• **Available data**:
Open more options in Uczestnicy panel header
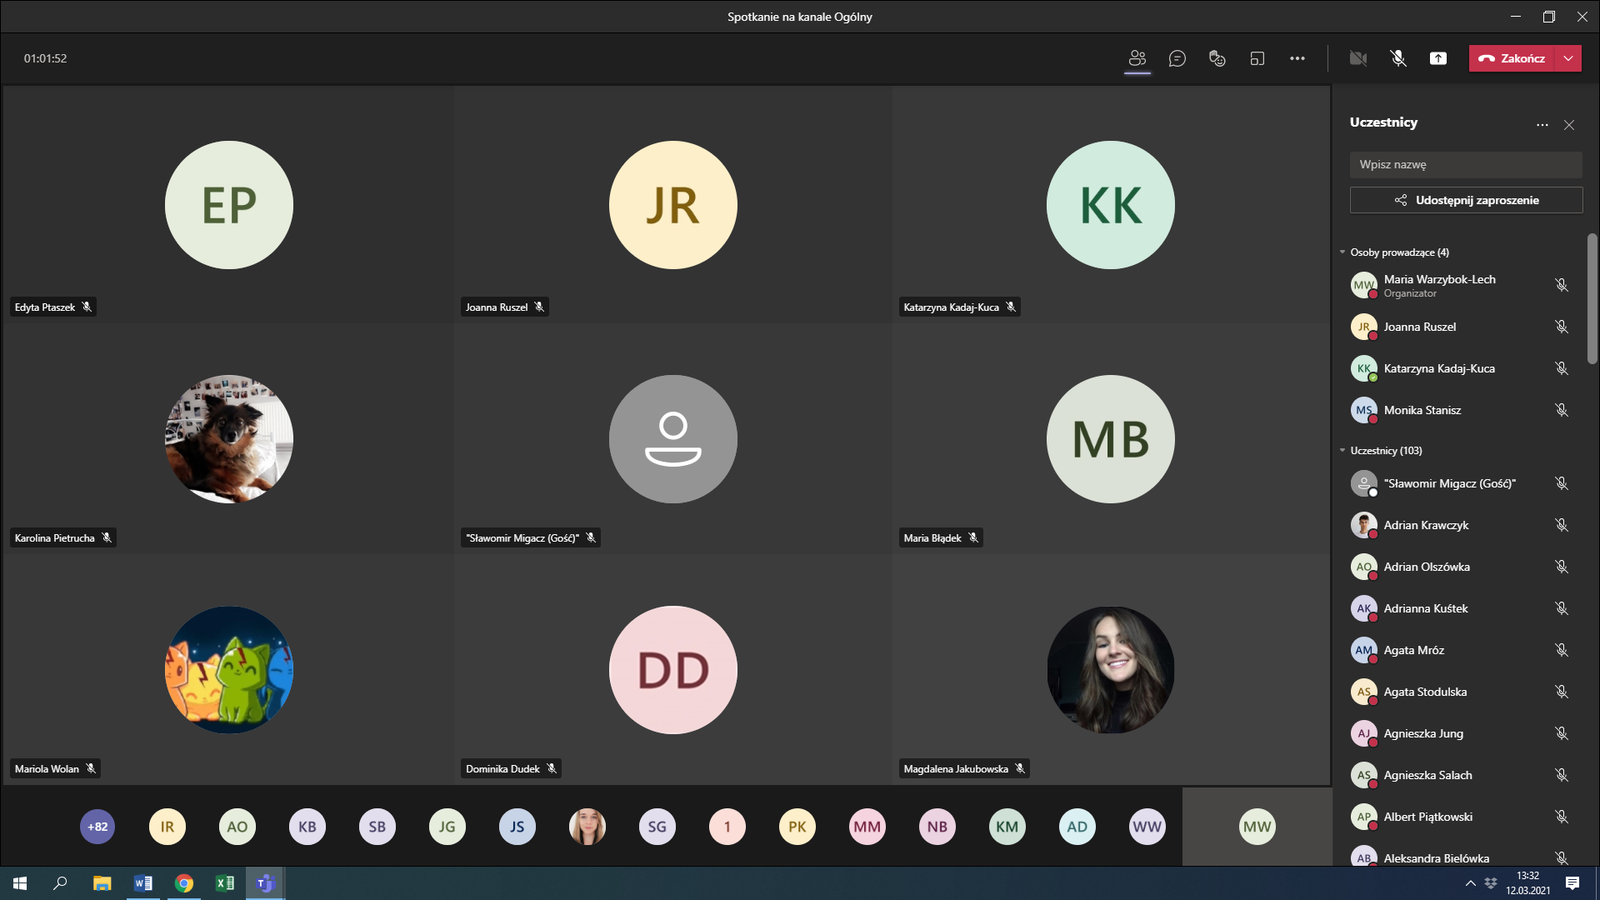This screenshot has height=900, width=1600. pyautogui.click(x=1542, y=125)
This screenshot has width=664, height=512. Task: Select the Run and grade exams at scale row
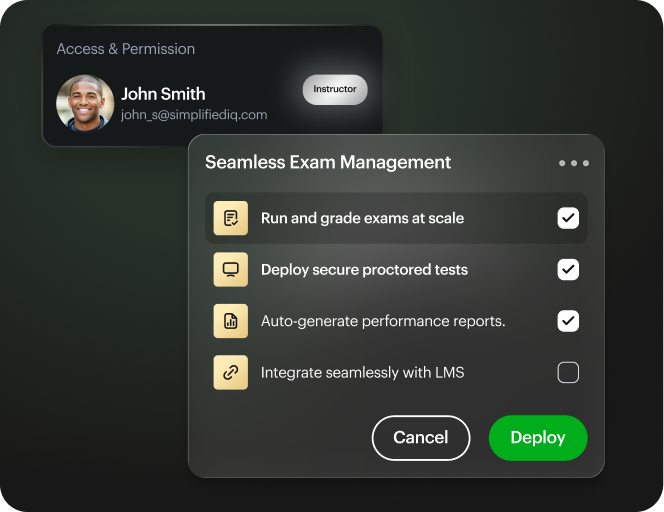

--

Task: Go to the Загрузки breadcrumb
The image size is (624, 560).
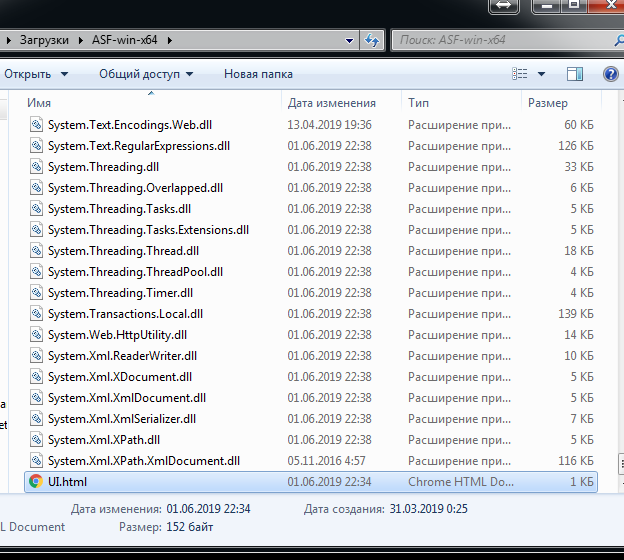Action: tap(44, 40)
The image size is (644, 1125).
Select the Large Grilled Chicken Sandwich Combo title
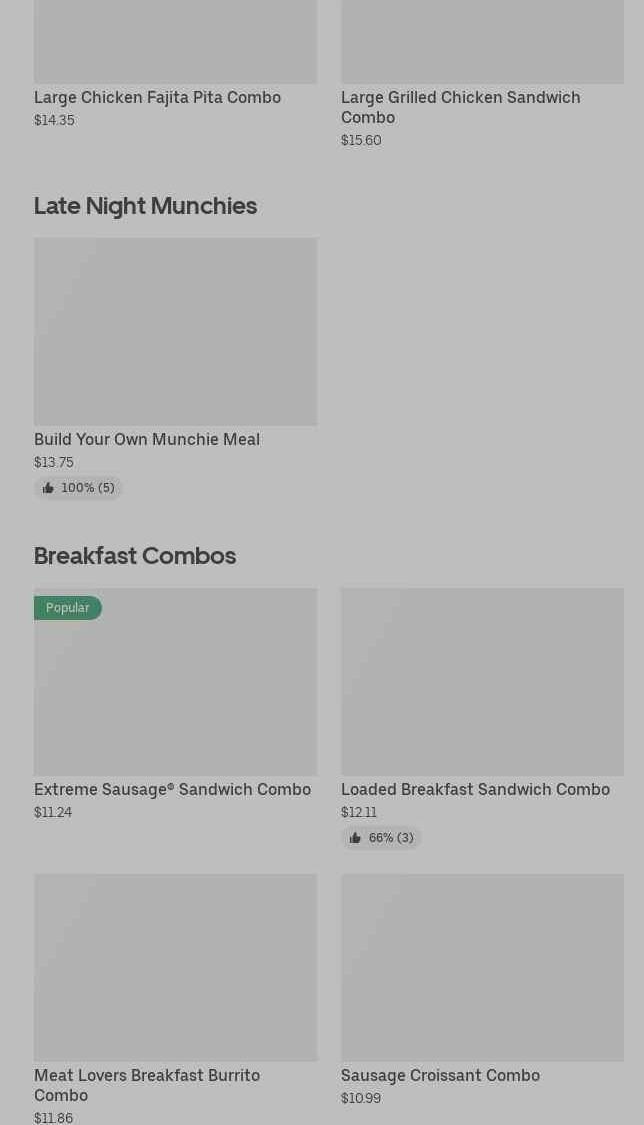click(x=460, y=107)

==

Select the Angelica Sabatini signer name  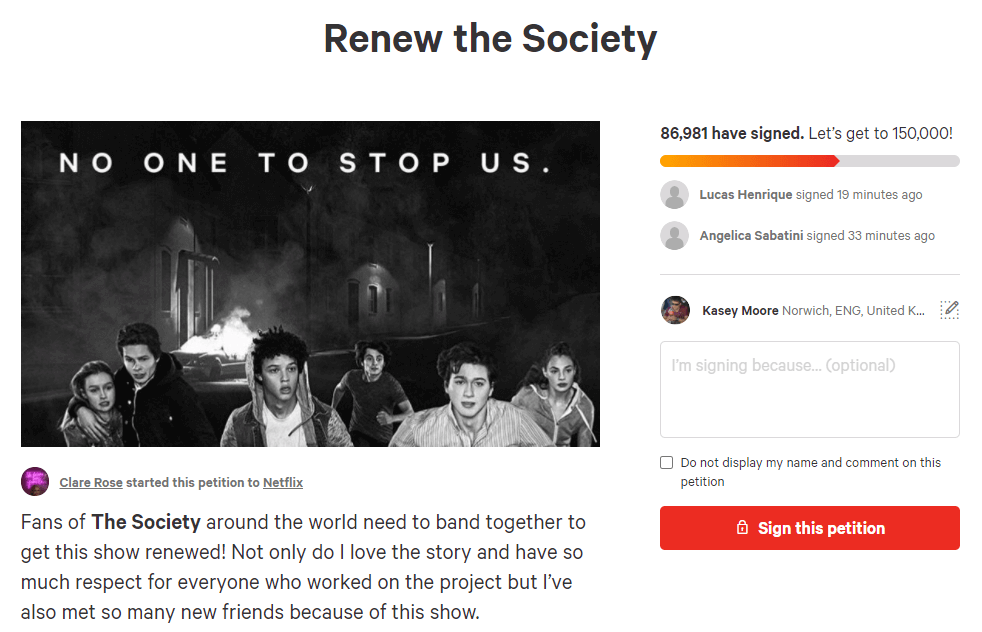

• **To do**:
In the listing above, the required lines run from the line with "Open more options in Uczestnicy panel header" through the line with "This screenshot has width=664, height=512.". Output exactly those lines, omitting pictures.

• **Task response**:
Open more options in Uczestnicy panel header
This screenshot has height=900, width=1600. pyautogui.click(x=1542, y=125)
This screenshot has width=664, height=512. Task: Select the Run and grade exams at scale row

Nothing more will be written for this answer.